(TEXT)
★ ★ ★ ★
Anyway, they force another vote. The debate goes on all night long. Finally, at the crack of dawn the next morning, they have another vote. And this time, Stokely wins. And it crushed John Lewis. You know, he said in his autobiography that he kind of knew that there was – Stokely he accused of plotting against him, other people, but he clearly did not see it coming.

This had been his identity. You know, he grew up as a poor sharecropper for his young life. And it really took him a decade to recover. You know, we remember him now as this sainted congressman and beloved national figure. But that experience just completely crushed him. And it took a long time for him to recover.

GROSS: Because he’d basically given his life to SNCC.

WHITAKER: He had – literally had almost died many times and gone to jail dozens of times for SNCC. And even the people who voted against him – one of the reasons they were so ambivalent is that even though they thought he was too mainstream, he was, you know, too interested in, you know, allying himself with King and with LBJ, nobody disputed his bravery.

GROSS: What did it represent within the civil rights movement that John Lewis was basically ousted from SNCC?

WHITAKER: Well, I think it had two effects. One was on the way that SNCC was perceived by the outside world, particularly the white world. John Lewis was someone who was deeply respected by white journalists, by people who gave money to SNCC. And once they learned that he had been removed very precipitously, unexpectedly, it immediately sort of cast a shadow over the people who had ousted him. In other words, Stokely Carmichael and the new leadership group – they were immediately suspect in the eyes of a lot of people who supported John Lewis.

But the other effect was internal. John Lewis had always stood for the principle of SNCC being open to white membership. He had a lot of very close friends among some of the original white members of SNCC. And so to the degree that, as 1966 progressed and the whole issue of white participation became – loomed larger and larger, and it eventually led by the end of the year to the expulsion of the last remaining white members of SNCC. I think if John Lewis had been there, he would have fought that very aggressively. And once he was gone, the door was more and more open to that happening.

GROSS: What were the consequences of, for instance, ousting the remaining white members of SNCC?

WHITAKER: Well, first of all, you lost people who themselves had actually given much of their young lives to SNCC. Bob Zellner and his then wife, Dottie, Dorothy Zellner, who were literally the last members – they had been among the first whites to join SNCC and were the last to be expelled. They had gone to prison, too. They had risked their lives, too. And they were incredibly committed. So you lost that.
★ ★ ★ ★
(DATA LINES)
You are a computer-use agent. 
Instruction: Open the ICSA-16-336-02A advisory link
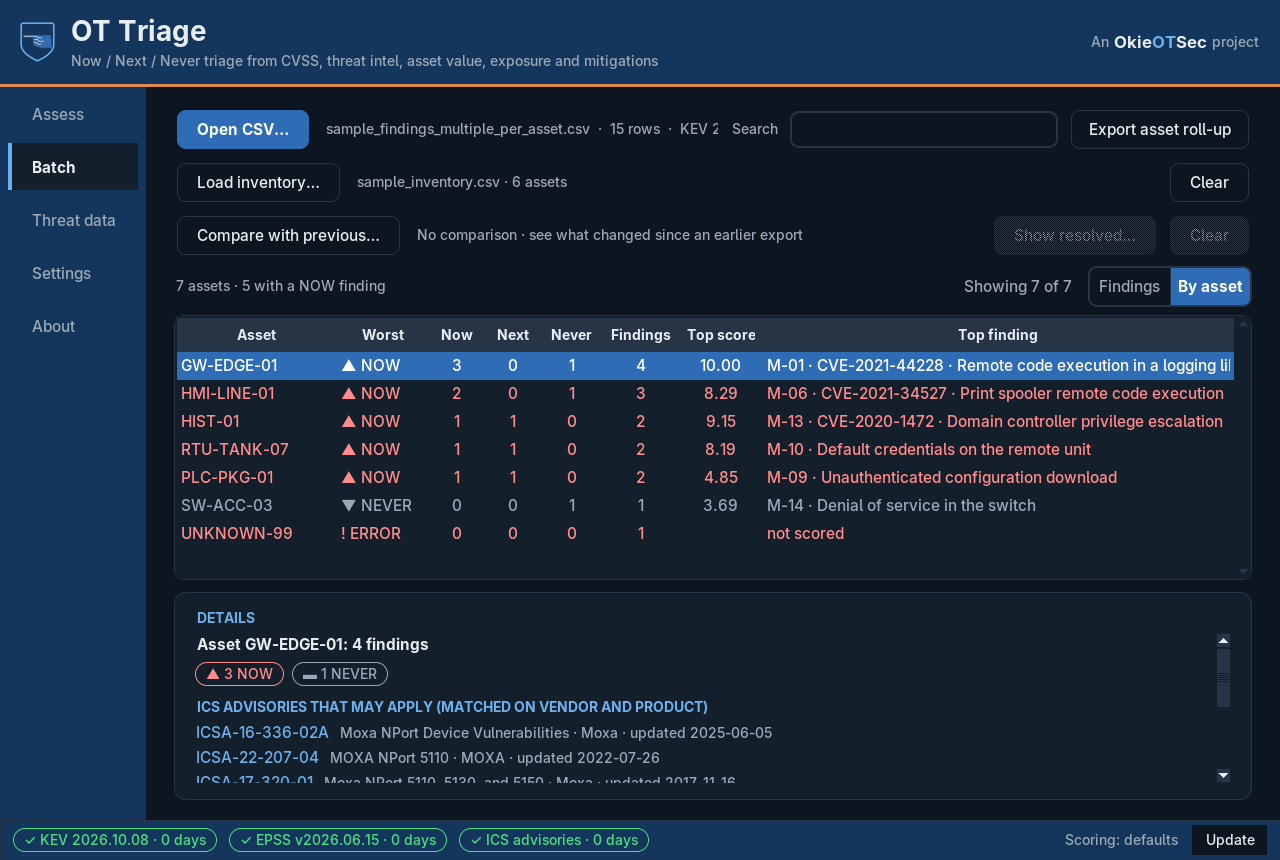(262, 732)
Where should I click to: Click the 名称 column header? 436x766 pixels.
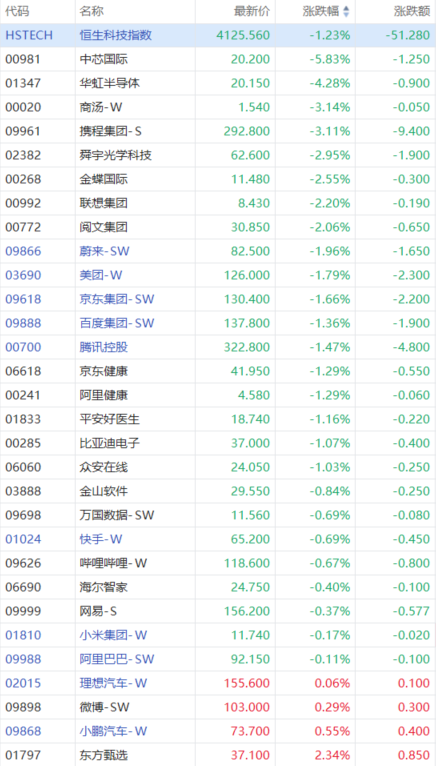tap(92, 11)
★ ★ ★ ★
(REQUIREMENT)
Continue the interview about John Lewis's ouster from SNCC, picking up after its final sentence.

(THE OUTPUT)
But then you lost – you know, fundraising dried up. SNCC was largely funded by white donors. And press sympathy dissipated. And, you know, Clayborne Carson, the great Black historian at Stanford who wrote a book about SNCC – he also made the point, and I quote him in the book, that having white allies, particularly powerful white allies in various places in American society, but particularly in Washington and so forth, also provided a little bit of protection and a buffer against, for example, persecution by J. Edgar Hoover and the FBI. And once the sort of white supporters of the movement thought that there was no longer a place for them, they became a lot less interested in providing protection against what then became really rampant, which was a campaign by the FBI to investigate and to destabilize first SNCC and then later the Panthers.

GROSS: Well, let me reintroduce you again. If you’re just joining us, my guest is journalist Mark Whitaker, author of the new book “Saying It Loud: 1966 – The Year Black Power Challenged The Civil Rights Movement.” We’ll be right back after a short break. I’m Terry Gross. And this is FRESH AIR.

(SOUNDBITE OF LEE MORGAN’S “THE GIGOLO”)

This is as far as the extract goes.